Given data>
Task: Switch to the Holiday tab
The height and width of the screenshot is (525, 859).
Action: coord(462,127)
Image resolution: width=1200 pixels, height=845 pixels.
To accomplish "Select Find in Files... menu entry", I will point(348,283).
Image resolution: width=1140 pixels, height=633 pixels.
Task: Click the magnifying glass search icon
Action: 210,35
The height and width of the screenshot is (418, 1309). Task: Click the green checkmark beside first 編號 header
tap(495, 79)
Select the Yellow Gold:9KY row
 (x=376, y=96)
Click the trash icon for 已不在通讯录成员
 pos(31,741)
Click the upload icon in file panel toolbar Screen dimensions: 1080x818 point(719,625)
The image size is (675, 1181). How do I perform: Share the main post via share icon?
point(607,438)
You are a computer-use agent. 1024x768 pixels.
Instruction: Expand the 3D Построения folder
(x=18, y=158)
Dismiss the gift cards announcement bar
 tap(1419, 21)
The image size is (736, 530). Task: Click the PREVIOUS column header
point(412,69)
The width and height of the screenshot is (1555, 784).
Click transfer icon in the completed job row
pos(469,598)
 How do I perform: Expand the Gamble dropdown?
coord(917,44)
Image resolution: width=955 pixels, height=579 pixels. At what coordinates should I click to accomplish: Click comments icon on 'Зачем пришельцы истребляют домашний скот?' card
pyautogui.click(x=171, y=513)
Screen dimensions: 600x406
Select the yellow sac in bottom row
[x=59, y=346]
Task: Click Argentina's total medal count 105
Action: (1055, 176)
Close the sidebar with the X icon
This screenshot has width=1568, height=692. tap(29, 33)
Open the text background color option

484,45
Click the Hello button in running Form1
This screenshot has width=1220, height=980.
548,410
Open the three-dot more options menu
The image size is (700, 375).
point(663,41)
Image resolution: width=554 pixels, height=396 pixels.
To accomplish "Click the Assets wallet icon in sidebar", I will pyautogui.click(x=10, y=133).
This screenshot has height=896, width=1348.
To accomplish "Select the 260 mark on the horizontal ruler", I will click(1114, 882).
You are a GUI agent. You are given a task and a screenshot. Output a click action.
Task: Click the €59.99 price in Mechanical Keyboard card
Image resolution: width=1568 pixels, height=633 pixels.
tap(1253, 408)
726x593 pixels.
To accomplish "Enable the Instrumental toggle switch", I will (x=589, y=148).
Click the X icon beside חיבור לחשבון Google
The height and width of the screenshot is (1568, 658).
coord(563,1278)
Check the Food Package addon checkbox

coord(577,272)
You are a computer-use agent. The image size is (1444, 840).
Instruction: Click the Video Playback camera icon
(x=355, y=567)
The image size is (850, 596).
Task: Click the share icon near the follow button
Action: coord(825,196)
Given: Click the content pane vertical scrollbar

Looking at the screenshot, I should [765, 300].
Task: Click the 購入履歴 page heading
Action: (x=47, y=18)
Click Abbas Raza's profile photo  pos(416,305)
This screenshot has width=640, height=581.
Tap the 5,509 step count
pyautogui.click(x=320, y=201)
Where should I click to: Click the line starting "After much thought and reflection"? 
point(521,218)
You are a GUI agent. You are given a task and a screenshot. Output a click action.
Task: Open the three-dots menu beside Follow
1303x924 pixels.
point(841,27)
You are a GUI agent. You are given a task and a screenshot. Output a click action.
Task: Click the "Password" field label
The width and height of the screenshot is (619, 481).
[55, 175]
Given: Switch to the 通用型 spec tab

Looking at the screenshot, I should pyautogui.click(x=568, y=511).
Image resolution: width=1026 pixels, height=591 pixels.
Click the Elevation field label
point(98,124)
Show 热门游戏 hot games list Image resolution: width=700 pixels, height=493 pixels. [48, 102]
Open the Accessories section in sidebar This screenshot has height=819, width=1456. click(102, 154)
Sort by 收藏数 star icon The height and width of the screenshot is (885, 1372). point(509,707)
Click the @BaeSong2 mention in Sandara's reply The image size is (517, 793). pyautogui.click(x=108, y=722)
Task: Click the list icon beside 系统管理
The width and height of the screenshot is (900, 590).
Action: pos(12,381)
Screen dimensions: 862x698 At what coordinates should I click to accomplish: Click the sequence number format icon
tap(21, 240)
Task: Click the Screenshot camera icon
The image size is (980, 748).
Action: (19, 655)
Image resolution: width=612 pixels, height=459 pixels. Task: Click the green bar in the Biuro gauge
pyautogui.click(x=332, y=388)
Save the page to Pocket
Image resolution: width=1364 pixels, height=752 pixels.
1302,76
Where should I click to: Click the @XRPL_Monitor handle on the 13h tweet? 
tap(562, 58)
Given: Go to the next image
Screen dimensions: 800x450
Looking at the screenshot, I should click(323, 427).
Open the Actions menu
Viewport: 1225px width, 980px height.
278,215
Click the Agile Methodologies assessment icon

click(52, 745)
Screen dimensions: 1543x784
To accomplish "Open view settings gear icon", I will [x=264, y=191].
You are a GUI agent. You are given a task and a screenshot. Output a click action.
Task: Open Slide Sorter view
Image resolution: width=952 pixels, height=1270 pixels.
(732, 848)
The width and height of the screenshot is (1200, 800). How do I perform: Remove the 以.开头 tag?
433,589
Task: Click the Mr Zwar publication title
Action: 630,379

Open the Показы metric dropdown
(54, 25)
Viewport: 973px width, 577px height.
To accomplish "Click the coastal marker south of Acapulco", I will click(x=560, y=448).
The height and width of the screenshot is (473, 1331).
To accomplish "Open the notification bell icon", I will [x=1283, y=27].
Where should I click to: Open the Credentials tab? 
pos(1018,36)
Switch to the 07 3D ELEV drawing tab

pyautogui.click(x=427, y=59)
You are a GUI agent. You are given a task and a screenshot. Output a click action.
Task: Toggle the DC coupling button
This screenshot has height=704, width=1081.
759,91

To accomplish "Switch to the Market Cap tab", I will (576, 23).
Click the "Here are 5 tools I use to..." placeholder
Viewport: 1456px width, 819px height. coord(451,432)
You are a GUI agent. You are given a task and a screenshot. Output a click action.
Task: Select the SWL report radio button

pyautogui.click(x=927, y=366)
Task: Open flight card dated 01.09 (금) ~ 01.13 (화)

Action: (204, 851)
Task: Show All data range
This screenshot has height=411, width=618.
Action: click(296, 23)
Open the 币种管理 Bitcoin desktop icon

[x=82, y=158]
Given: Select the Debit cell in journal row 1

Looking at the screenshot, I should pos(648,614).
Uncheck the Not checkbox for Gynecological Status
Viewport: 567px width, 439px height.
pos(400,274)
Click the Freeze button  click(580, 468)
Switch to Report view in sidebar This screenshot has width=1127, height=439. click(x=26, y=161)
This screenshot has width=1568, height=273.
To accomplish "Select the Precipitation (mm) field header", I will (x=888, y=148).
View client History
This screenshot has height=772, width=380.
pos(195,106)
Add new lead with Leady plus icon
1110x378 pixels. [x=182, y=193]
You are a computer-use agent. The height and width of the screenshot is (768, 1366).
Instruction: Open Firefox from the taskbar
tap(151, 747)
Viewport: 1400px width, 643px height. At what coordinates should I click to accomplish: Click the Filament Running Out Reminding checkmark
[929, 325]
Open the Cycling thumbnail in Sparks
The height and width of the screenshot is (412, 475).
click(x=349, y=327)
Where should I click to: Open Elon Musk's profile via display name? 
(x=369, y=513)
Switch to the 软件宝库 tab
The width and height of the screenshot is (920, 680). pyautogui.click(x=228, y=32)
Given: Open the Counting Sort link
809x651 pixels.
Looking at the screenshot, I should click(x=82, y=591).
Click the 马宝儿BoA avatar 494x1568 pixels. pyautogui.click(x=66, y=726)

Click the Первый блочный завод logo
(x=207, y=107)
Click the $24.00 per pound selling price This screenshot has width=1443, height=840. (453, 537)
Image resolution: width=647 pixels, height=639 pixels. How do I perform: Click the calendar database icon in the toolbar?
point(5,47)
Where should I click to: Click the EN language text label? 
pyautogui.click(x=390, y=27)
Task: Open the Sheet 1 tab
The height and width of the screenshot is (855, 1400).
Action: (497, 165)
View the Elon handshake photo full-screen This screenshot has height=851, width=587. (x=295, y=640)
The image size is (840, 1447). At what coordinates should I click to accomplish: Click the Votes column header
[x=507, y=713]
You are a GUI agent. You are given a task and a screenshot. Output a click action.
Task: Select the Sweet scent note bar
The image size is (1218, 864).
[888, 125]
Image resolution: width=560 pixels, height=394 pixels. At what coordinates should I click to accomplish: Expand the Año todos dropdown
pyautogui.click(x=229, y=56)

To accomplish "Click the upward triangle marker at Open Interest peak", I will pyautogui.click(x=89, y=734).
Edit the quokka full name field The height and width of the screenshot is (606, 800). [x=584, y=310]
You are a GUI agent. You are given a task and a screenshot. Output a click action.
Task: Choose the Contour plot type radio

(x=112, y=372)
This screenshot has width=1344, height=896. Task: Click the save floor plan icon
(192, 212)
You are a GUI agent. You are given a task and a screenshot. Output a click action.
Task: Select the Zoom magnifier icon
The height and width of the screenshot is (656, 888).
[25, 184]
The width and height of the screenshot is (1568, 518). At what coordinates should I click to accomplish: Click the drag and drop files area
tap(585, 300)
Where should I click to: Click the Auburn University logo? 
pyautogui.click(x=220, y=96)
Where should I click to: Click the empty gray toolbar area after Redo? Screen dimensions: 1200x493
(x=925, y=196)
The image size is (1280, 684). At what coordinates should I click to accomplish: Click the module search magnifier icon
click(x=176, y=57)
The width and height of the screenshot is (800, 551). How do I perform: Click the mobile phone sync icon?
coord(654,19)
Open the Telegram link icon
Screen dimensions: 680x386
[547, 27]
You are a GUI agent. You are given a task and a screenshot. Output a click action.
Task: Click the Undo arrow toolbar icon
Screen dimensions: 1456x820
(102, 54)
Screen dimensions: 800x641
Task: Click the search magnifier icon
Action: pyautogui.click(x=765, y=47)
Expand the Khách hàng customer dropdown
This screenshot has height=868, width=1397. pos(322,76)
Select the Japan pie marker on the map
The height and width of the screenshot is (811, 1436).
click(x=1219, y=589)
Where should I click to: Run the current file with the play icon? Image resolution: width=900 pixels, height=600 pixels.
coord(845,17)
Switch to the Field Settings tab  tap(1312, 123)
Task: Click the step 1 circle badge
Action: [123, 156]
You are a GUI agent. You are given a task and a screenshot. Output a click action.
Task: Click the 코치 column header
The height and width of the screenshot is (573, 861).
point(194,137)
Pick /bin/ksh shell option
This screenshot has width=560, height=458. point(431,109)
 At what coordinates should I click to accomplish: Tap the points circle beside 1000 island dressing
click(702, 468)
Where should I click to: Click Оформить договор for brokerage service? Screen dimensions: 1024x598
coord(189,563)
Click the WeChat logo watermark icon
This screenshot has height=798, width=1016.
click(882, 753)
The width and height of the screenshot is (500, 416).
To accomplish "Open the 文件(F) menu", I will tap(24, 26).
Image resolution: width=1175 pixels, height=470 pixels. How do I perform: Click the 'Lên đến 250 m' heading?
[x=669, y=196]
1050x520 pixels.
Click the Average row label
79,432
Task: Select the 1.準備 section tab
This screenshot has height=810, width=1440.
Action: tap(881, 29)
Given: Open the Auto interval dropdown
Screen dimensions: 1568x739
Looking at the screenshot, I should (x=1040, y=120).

The problem>
Of the lines above, output exactly those from the line bearing "The image size is (736, 530)." through the line bearing "Open the three-dot more options menu", inclusive.

Written reply>
The image size is (736, 530). Task: Click the PREVIOUS column header
point(412,69)
The width and height of the screenshot is (1555, 784).
Click transfer icon in the completed job row
pos(469,598)
 How do I perform: Expand the Gamble dropdown?
coord(917,44)
Image resolution: width=955 pixels, height=579 pixels. At what coordinates should I click to accomplish: Click comments icon on 'Зачем пришельцы истребляют домашний скот?' card
pyautogui.click(x=171, y=513)
Screen dimensions: 600x406
Select the yellow sac in bottom row
[x=59, y=346]
Task: Click Argentina's total medal count 105
Action: (1055, 176)
Close the sidebar with the X icon
This screenshot has width=1568, height=692. tap(29, 33)
Open the text background color option

484,45
Click the Hello button in running Form1
This screenshot has width=1220, height=980.
548,410
Open the three-dot more options menu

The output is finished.